*** Information shown

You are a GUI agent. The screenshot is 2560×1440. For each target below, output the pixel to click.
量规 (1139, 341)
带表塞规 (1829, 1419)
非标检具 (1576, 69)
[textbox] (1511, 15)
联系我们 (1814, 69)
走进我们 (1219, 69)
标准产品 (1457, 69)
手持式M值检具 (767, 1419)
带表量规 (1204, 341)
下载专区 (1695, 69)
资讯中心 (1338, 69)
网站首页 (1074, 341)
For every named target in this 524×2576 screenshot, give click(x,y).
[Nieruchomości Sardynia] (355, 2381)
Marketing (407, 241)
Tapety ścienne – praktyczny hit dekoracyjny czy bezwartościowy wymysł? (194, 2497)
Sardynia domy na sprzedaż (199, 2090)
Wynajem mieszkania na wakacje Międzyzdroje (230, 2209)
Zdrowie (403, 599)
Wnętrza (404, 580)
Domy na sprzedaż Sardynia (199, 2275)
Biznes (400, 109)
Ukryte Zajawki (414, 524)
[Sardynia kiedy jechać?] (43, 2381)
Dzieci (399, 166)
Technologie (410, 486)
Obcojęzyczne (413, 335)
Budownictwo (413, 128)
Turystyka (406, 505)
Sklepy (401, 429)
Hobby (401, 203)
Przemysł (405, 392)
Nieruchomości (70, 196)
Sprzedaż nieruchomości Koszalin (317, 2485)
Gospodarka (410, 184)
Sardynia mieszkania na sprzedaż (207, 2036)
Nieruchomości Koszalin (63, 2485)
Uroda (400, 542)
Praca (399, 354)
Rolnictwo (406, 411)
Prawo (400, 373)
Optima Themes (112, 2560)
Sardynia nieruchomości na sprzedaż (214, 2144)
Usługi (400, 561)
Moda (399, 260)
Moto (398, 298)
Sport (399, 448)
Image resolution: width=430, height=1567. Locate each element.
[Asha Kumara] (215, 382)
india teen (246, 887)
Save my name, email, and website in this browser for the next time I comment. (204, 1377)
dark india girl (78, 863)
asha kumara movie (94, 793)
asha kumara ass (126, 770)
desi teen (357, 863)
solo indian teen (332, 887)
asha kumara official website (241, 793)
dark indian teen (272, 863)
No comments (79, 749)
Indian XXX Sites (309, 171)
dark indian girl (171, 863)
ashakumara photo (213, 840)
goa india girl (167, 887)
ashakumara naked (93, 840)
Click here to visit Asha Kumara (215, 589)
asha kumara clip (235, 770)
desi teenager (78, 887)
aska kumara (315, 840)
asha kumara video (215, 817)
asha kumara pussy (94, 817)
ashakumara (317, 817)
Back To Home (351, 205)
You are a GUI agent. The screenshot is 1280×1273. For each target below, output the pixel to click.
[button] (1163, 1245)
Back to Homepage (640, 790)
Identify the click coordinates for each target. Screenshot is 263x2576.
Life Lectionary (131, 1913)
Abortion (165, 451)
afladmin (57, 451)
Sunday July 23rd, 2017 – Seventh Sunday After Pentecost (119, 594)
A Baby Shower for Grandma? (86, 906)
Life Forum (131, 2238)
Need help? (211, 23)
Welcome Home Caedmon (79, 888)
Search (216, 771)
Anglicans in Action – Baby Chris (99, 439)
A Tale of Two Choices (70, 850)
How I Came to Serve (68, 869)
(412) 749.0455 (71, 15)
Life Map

******

#### [What the task requires]
Look above for the line that holds "asha kumara video (215, 817)", then copy it and each line after it exactly, through the last line of the data.

#### [Response to the task]
asha kumara video (215, 817)
asha kumara pussy (94, 817)
ashakumara (317, 817)
Back To Home (351, 205)
You are a GUI agent. The screenshot is 1280×1273. For each target below, output the pixel to click.
[button] (1163, 1245)
Back to Homepage (640, 790)
Identify the click coordinates for each target. Screenshot is 263x2576.
Life Lectionary (131, 1913)
Abortion (165, 451)
afladmin (57, 451)
Sunday July 23rd, 2017 – Seventh Sunday After Pentecost (119, 594)
A Baby Shower for Grandma? (86, 906)
Life Forum (131, 2238)
Need help? (211, 23)
Welcome Home Caedmon (79, 888)
Search (216, 771)
Anglicans in Action – Baby Chris (99, 439)
A Tale of Two Choices (70, 850)
How I Came to Serve (68, 869)
(412) 749.0455 (71, 15)
Life Map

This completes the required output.